Thursday, July 29, 2010

Cobalt: Gin (2009) Review

Metallattorney introduced me to Cobalt. While they've generated a lot of buzz, I'm willing to bet I'm not the only person who hadn't heard of them before. And I'm going on record saying that anyone with even a passing interest in extreme metal needs to know about Gin.

Cobalt is a two-man band, with the vocalist/lyricist in the military and only able to work on the albums sporadically. It would appear that kind of hardship has yielded something amazing.

As simply as I can put it, they sound like mid-to-late-90's Satyricon covering Tool material from the same period. This is, of course, an over-simplification, but they show the same kind of brilliant interplay between bass and guitar as Tool, similarly phenomenal drumming (see "Two-Thumbed Fist"), and the same knack for including moments of beauty in otherwise aggressive compositions. The tracks tend to start off more in Norwegian black metal, and then branch off to explore other, more progressive or post-metal territory (see "Arsonry").

Like I said, though, that is an oversimplification. "Dry Body" doesn't fit either mold, with its extended droning vocals dark enough to keep a motivational speaker from getting out of bed for a week. They have acoustic/electric interludes of both startling beauty ("Throat") and incredible sadness ("The Old Man Who Lied for His Entire Life").

They also give it a distinctly American feel to go with Hemingway on the cover. "Pregnant Insect" has clean vocals which sound like traditional Native American song. "A Clean, Well-Lighted Place" is an instrumental with audio clips over the top, which sound like a monologue from a soldier. And to top it all off, there's a hidden track which sounds like Southern prisoners singing at hard labor.

All of these elements fit together seamlessly, with beauty and ugly not just balancing each other, but emphasizing. This is not just great music, this is amazing.
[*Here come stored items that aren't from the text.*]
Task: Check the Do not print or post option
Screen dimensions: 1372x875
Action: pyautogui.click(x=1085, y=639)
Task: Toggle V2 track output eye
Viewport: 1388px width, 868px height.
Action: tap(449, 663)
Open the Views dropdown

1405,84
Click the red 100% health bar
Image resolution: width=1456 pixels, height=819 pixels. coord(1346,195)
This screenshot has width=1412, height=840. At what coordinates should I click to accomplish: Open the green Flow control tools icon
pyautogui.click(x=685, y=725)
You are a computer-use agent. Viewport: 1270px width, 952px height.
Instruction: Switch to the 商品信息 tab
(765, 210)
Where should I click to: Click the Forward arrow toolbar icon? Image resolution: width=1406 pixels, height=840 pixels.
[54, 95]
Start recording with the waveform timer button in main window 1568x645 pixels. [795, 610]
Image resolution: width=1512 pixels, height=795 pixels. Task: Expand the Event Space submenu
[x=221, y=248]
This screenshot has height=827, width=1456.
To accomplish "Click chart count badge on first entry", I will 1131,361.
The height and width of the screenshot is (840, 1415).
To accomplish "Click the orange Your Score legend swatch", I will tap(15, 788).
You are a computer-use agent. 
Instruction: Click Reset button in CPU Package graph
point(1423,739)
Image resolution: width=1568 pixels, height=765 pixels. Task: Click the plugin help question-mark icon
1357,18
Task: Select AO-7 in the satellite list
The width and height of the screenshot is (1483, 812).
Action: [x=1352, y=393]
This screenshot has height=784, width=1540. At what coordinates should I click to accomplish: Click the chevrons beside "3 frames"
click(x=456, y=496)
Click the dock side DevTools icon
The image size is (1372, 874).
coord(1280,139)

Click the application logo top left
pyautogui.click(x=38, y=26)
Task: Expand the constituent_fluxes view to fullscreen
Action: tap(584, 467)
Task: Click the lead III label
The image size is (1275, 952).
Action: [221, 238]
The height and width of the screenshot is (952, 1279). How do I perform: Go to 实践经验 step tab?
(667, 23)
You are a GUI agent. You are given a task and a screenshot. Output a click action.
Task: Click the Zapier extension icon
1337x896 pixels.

The Verdict: Cobalt deserves every ounce of attention they've gotten for Gin, and probably deserve a lot more. This could well be the high watermark for American black metal. I give it 5 out of 5 stars. This is an album I would seriously consider for my "if you were stranded on a deserted island" list.

1 comment:

  1. The more I hear this album, the more I love it. Very happy that you enjoyed it this much.